Thursday, January 5, 2012
4110. Attila the Hun
Attila, more frequently referred to as Attila the Hun, was the ruler of the Huns from 434 until his death in 453. He was leader of the Hunnic Empire, which stretched from the Ural River to the Rhine River and from the Danube River to the Baltic Sea.
During his reign he was one of the most feared enemies of the Western and Eastern Roman Empires. He crossed the Danube twice and plundered the Balkans, but was unable to take Constantinople. He also attempted to conquer Roman Gaul (modern France), crossing the Rhine in 451 and marching as far as Aurelianum (Orléans) before being defeated at the Battle of the Catalaunian Plains.
Subsequently he invaded Italy, devastating the northern provinces, but was unable to take Rome. He planned for further campaigns against the Romans but died in 453.
The origin of Attila's name is unclear. Pritsak considers it to mean "universal ruler" in a Turkic language related to Danube Bulgarian. Maenchen-Helfen suggests an East Germanic origin and rejects a Turkic etymology: "Attila is formed from Gothic or Gepidic atta, "father", by means of the diminutive suffix -ila." He suggests that Pritsak's etymology is "ingenious but for many reasons unacceptable". However, he suggests that these names were "not the true names of the Hun princes and lords. What we have are Hunnic names in Germanic dress, modified to fit the Gothic tongue, or popular Gothic etymologies, or both. Mikkola thought Attila might go back to Turkish atlïg, "famous"; Poucha finds in it Tokharian atär, "hero." The first etymology is too farfetched to be taken seriously, the second is nonsense."

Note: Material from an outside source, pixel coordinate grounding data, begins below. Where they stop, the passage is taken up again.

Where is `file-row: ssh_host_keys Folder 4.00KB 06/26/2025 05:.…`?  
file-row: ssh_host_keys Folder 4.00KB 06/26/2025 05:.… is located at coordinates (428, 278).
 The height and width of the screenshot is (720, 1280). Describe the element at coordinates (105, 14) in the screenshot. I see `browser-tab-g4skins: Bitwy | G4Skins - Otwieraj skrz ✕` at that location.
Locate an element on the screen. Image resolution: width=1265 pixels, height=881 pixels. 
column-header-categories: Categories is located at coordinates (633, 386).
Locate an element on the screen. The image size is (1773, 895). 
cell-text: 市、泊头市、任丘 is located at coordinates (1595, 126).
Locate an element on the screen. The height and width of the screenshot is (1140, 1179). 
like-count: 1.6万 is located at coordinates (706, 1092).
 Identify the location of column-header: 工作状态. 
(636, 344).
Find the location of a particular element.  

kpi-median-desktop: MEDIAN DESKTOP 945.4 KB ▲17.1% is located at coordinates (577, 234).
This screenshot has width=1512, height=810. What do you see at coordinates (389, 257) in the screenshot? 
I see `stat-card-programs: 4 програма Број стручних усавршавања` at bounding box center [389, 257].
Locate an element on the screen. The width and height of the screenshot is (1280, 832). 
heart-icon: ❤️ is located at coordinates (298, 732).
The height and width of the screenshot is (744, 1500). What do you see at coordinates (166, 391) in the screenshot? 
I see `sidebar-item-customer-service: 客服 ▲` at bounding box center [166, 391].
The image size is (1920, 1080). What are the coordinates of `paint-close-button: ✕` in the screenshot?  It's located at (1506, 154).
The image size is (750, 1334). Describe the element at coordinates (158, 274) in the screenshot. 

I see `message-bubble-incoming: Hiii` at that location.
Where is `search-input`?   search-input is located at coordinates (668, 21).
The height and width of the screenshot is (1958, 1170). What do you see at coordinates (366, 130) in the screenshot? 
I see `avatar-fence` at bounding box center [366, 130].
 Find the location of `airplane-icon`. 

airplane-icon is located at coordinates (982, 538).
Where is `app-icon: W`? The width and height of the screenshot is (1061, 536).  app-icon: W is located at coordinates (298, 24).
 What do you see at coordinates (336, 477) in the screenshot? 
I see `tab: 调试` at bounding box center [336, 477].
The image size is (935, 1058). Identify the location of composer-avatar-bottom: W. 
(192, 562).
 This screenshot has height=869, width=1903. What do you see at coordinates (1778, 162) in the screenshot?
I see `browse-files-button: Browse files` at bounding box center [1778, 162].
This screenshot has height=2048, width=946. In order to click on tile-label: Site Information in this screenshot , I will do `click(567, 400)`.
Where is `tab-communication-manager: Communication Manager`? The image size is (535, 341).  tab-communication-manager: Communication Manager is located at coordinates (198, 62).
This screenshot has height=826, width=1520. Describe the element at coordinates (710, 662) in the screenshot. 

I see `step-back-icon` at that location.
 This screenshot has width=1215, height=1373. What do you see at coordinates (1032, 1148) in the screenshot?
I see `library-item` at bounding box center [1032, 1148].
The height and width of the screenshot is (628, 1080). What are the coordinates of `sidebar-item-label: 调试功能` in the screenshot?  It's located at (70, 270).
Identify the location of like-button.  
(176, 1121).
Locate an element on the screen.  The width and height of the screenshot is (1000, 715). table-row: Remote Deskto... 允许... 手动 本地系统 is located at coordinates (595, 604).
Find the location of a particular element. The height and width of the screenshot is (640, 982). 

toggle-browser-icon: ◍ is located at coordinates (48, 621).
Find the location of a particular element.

The name has many variants in modern languages: Atli and Atle in Norse, Attila/Atilla/Etele in Hungarian (all the three name variants are used in Hungary; Attila is the most popular variant), Etzel in German Nibelungenlied and Attila, Atila or Atilla in Turkish.
The Huns were a group of Eurasian nomads, appearing from east of the Volga, who migrated into Europe c. 370 and built up an enormous empire there. Their main military techniques were mounted archery and javelin throwing. They were possibly the descendants of the Xiongnu who had been northern neighbours of China three hundred years before and may be the first expansion of Turkic people across Eurasia.
The origin and language of the Huns has been the subject of debate for centuries. According to some theories, their leaders at least may have spoken a Turkic language, perhaps closest to the modern Chuvash language. One scholar suggests a relationship to Yeniseian.